- Education: Columbia University
- Occupations: Writer; editor; professor;
- Writing career
- Genres: Young Adult; Queer Studies; Short stories;

= Lindsay Sproul =

American writer, editor, and educator

Lindsay Sproul is an American writer, editor, and educator. She is the current editor-in-chief of the New Orleans Review and an assistant professor of creative writing at Loyola University New Orleans. Her debut young adult novel, We Were Promised Spotlights, was published in 2020.

==Education==
Sproul received her bachelor of arts degree from Beloit College, her master of fine arts degree from Columbia University and her doctor of philosophy degree from Florida State University.

== Career ==
Sproul is an assistant professor of creative writing at Loyola University New Orleans, where she specializes in young adult fiction, queer literature and theory, gender studies and creative nonfiction.
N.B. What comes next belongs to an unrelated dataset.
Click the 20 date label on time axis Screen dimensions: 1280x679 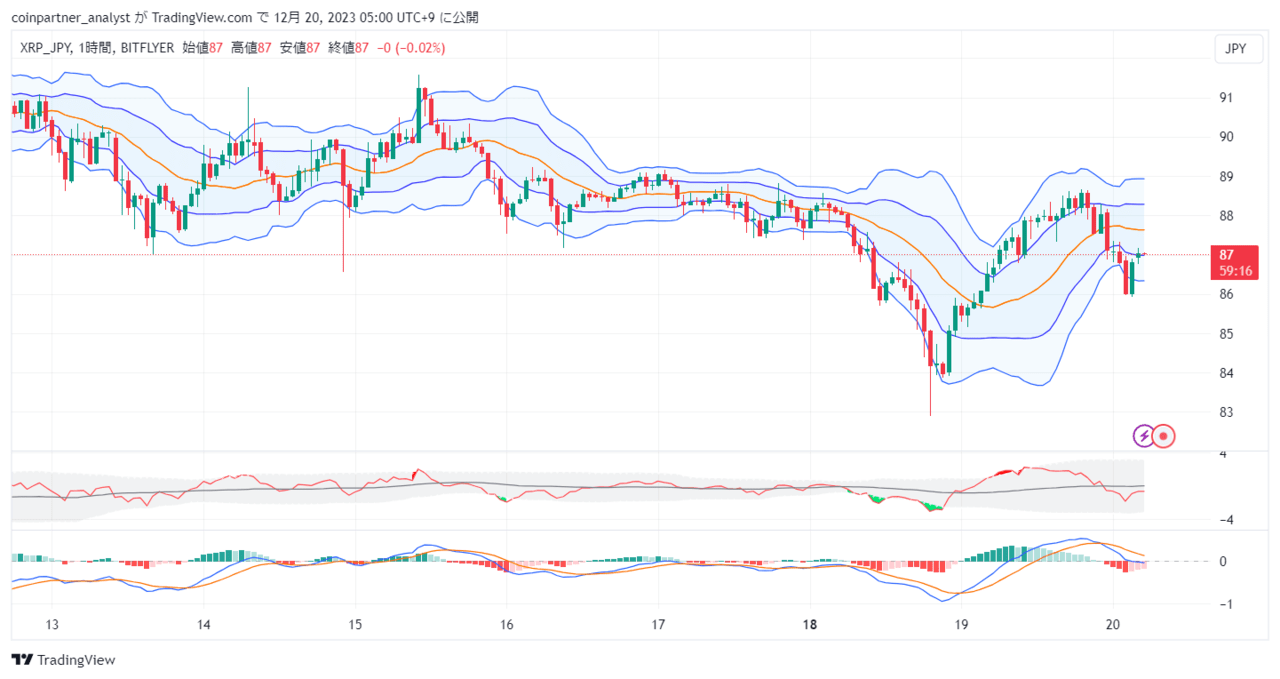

Sproul has edited for the New Orleans Review since 2017, and became the magazine's editor-in-chief in late 2019.

Her short fiction has been published in Epoch, Glimmer Train, Witness, Porchlight, Massachusetts Review, Beloit Fiction Journal, and The Los Angeles Review. Sproul has received fellowships from Virginia Center for the Creative Arts in 2019 and the MacDowell Colony in 2017 and 2020.

We Were Promised Spotlights, a queer coming-of-age young adult novel, was published on March 24, 2020, by Penguin Random House. It earned positive reviews in Kirkus, The Massachusetts Review, School Library Journal,' and Booklist.